The other design idea is the social mechanic above.
Are there games that have flavors of these out there? Sure. I would love some recommendations for games to examine if you feel they have flavors of these.
I am skeptical we will see successes from ideas like this at scale and that means it is going to be hard to find 20 (or 50?) million dollars to crank out one of these games any time soon.
You might argue that there are platforms out there that give you the ability to implement games like this. Sure. There are. At least four or five people are going to become billionaires off of laying the plumbing so there is more opportunity to create cool, emergent game designs.
These platforms are real and will solve this problem soon. I do not dabble in any of these platforms until it is clear that I can get enough of a pile of cheddar out of it on the way up to pay my Californian-head-of-household bills. I doubt we will see any of that changing any time soon since they are still figuring out their product-market-fit, plus we are in “the difficult times”.
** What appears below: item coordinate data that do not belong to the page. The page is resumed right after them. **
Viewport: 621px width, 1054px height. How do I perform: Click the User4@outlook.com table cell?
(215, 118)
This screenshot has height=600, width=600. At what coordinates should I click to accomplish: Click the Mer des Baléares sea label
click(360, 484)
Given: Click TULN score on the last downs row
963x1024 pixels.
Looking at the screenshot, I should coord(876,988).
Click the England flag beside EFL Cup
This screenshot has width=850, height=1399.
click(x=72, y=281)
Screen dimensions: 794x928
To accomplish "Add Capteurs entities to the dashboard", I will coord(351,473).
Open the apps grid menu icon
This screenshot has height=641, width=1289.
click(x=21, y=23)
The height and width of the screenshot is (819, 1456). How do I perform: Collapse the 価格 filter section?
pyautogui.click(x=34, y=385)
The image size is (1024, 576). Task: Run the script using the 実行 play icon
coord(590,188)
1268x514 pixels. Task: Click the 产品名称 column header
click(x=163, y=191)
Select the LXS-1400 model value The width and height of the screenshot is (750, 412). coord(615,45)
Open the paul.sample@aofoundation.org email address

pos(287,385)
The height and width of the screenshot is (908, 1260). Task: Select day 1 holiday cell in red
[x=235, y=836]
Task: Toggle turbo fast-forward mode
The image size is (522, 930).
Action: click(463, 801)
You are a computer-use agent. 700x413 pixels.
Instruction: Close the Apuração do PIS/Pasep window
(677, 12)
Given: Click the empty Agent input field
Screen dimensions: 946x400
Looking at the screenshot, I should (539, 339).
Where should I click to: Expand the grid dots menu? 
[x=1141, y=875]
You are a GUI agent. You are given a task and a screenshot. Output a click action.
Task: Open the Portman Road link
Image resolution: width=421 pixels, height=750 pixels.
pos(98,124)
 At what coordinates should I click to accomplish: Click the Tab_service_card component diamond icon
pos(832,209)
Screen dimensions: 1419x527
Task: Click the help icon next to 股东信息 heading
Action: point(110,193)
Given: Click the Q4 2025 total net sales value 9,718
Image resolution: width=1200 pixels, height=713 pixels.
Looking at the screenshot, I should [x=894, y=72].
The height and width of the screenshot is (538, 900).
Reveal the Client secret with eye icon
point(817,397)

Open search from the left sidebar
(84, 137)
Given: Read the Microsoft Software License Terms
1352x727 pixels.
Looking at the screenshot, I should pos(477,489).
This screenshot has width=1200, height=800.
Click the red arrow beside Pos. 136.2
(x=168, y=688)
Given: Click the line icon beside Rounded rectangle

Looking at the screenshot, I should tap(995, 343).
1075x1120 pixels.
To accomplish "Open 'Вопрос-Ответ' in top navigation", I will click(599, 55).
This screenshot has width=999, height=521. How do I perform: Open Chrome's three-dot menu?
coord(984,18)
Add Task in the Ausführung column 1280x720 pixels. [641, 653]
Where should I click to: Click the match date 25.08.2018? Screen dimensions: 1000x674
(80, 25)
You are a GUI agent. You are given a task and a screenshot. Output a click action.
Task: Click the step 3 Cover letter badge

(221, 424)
In the meantime, I could use a late night warlock or two if you want to come play WoW with me. I fully intend to enjoy my time inside the monster that is killing the genre that inspired me to become a professional game developer. Eventually WoW will feel a tap on its shoulder and turn to see a grinning competitor staring intently as the loops of rope settle into place.
Thank you for reading along. This is a little angrier and a little darker than normal. If you want to see less of this then go search for last week’s post and buy one of the books I linked. If that does not happen then you can expect a few more game design rants in the coming months. See you soon!